Il est intéressant de confronter ce discours sur la fusion sonore à celui des deux flûtistes de l’orchestre, Marion Saumon (flûte 1) et Cristina Isaura (flûte 2), interrogées sur cette thématique en lien avec la pièce Partiels (Vidéo 5). Cristina Isaura souligne les difficultés inhérentes à ce type de passages, tant sur le plan de la justesse personnelle que de l’écoute des autres instruments : « Je pense que dans les autres mouvements aussi, quand on a ça, c’est difficile parce qu’on perd un peu de la bonne justesse. [...] pour trouver les quarts de ton, c’est vraiment délicat. [...] on ne peut pas se baser sur les autres instruments parce qu’ils sont aussi dans d’autres notes. » (0:44-1:07.) La flûtiste partage son impression de manquer parfois de justesse dans ces passages fondés sur des spectres fusionnés. Une des principales difficultés réside notamment dans le fait de disposer de peu de repères de hauteurs, les flûtistes étant en effet seules dans leurs parties respectives, sans aucune doublure avec un autre instrument de l’orchestre. De surcroît, leur jeu est susceptible d’être déstabilisé par des fréquences très proches produites par d’autres instruments, qu’il s’agisse de fondamentales ou de partiels supérieurs. Elles se trouvent ainsi renvoyées à leur propre responsabilité au sein du son d’ensemble.
Vidéo 5. « À propos de Partiels (Entretien avec les flûtistes – 2/2) »
(https://youtu.be/u4s3VNbhpDg, 19/11/2022).

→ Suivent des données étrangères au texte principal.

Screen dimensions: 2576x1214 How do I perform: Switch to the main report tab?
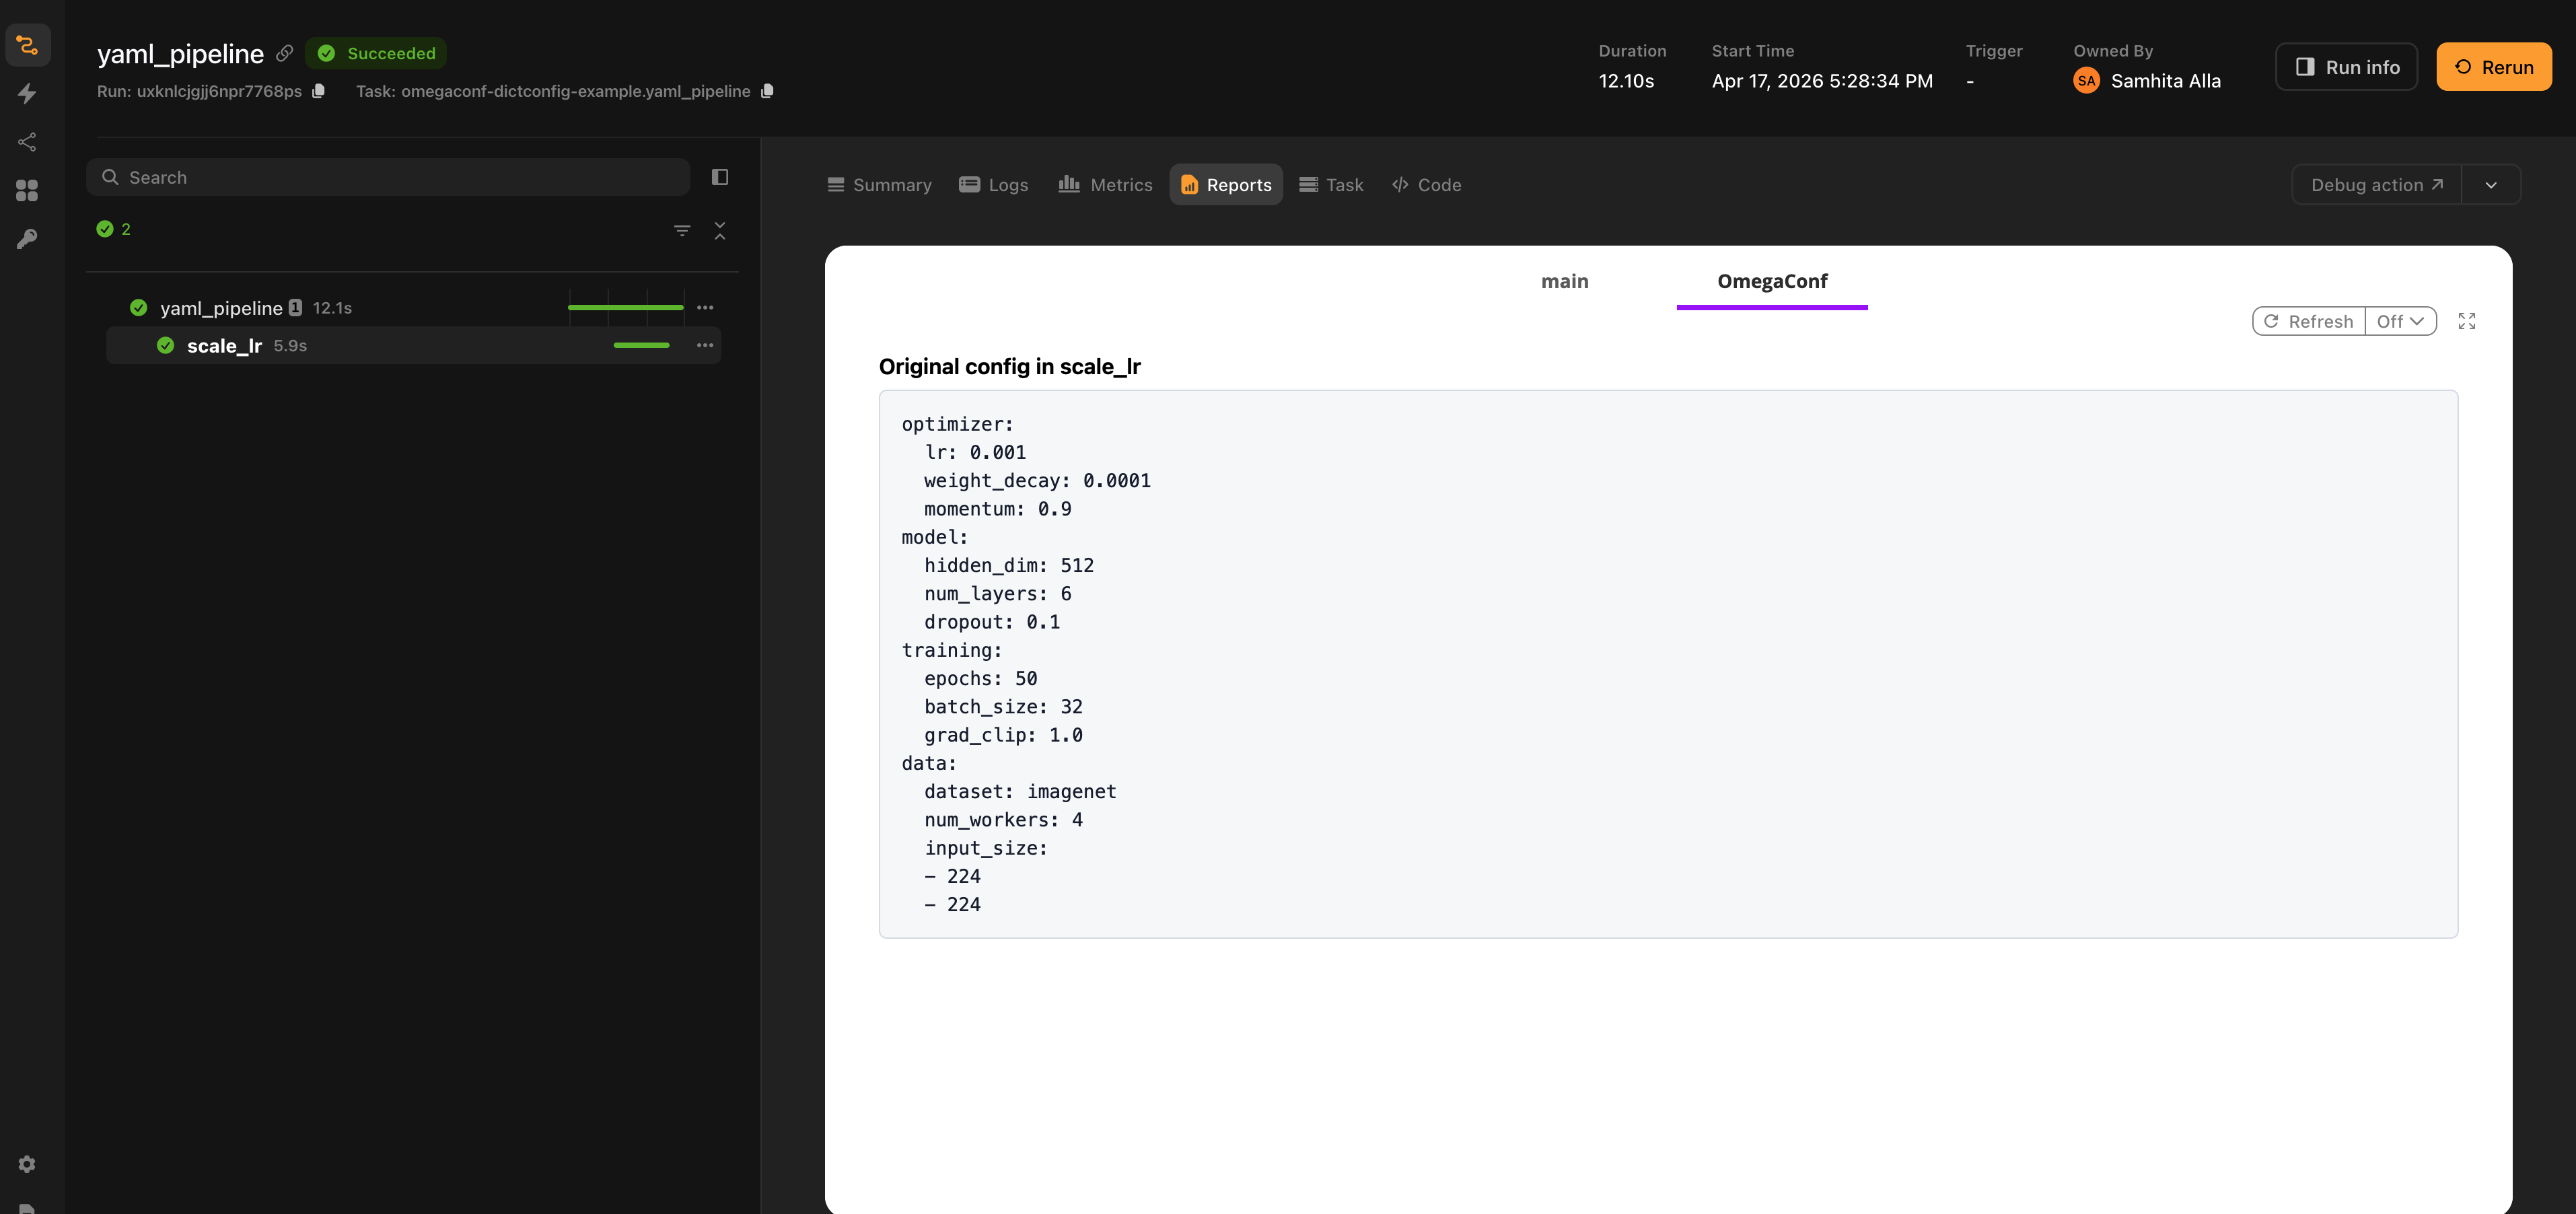coord(1564,281)
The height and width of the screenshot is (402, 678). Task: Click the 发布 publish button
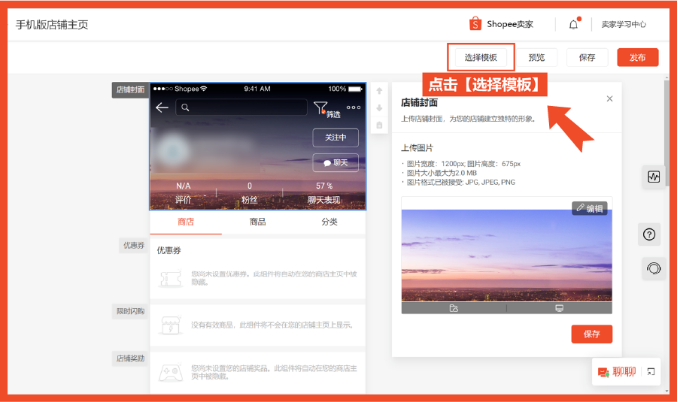(637, 57)
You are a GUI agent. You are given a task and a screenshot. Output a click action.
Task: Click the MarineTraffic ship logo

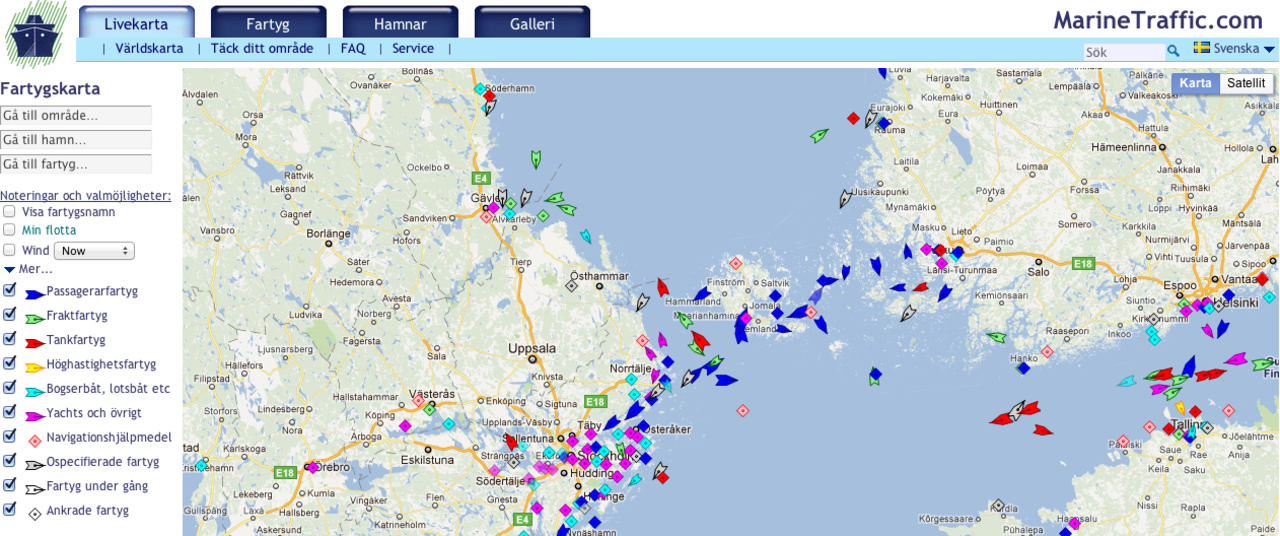pyautogui.click(x=36, y=33)
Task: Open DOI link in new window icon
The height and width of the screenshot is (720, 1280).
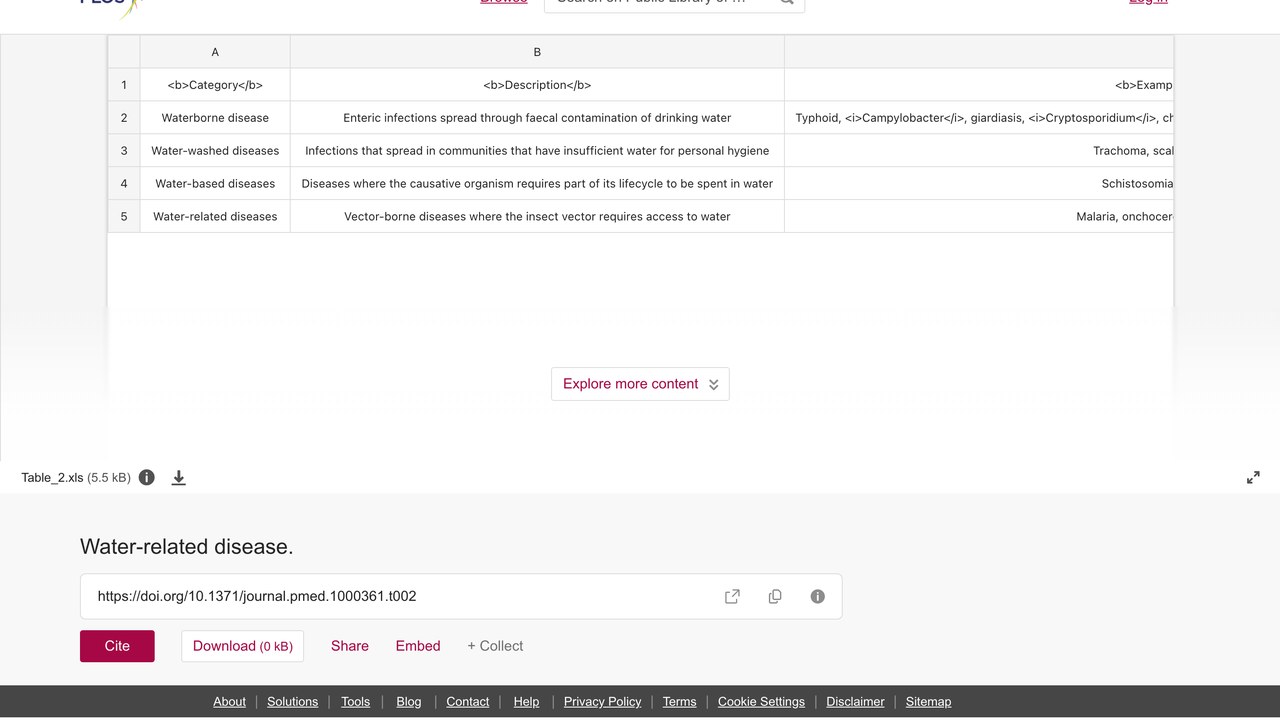Action: [x=732, y=596]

Marion Saumon dévoile de façon un peu plus détaillée la stratégie d’écoute qu’elle a mise en place : « Alors, moi, je n’écoute que la note principale parce que c’est ce qui donne l’harmonique. [...] C’est la note fondamentale, en fait. [...] Après, c’est vrai qu’en musique classique, on est habituées. Quand on a un accord, forcément, on va corriger par rapport à ce qu’on entend. Par exemple, un accord parfait, des fois, la tierce, on est plus ou moins haut ou bas. Et ça revient à peu près à la même chose. Juste, c’est les quarts de ton. » (1:34-2:04.) La flûtiste explique ici qu’elle met en œuvre une écoute focalisée sur la note fondamentale du spectre instrumental – dans Partiels, le mi grave de la contrebasse – en tentant de faire abstraction des autres parties individuelles. Ce type d’écoute globale se rapproche dans une certaine mesure de celle mise en œuvre par le chef d’orchestre, mais est peut-être d’autant plus délicate à réaliser qu’il s’agit pour un instrumentiste de produire en même temps un son par l’intermédiaire de son propre instrument, donc de concilier une écoute globale avec une écoute locale. La flûtiste effectue par ailleurs un rapprochement avec des techniques de correction de justesse couramment utilisées dans le cadre de la musique « classique » – autrement dit tonale. Le fait d’envisager le jeu en quarts de tons comme des sortes de corrections de justesse constitue également une façon de s’approprier un langage musical microtonal sur la base de techniques instrumentales connues.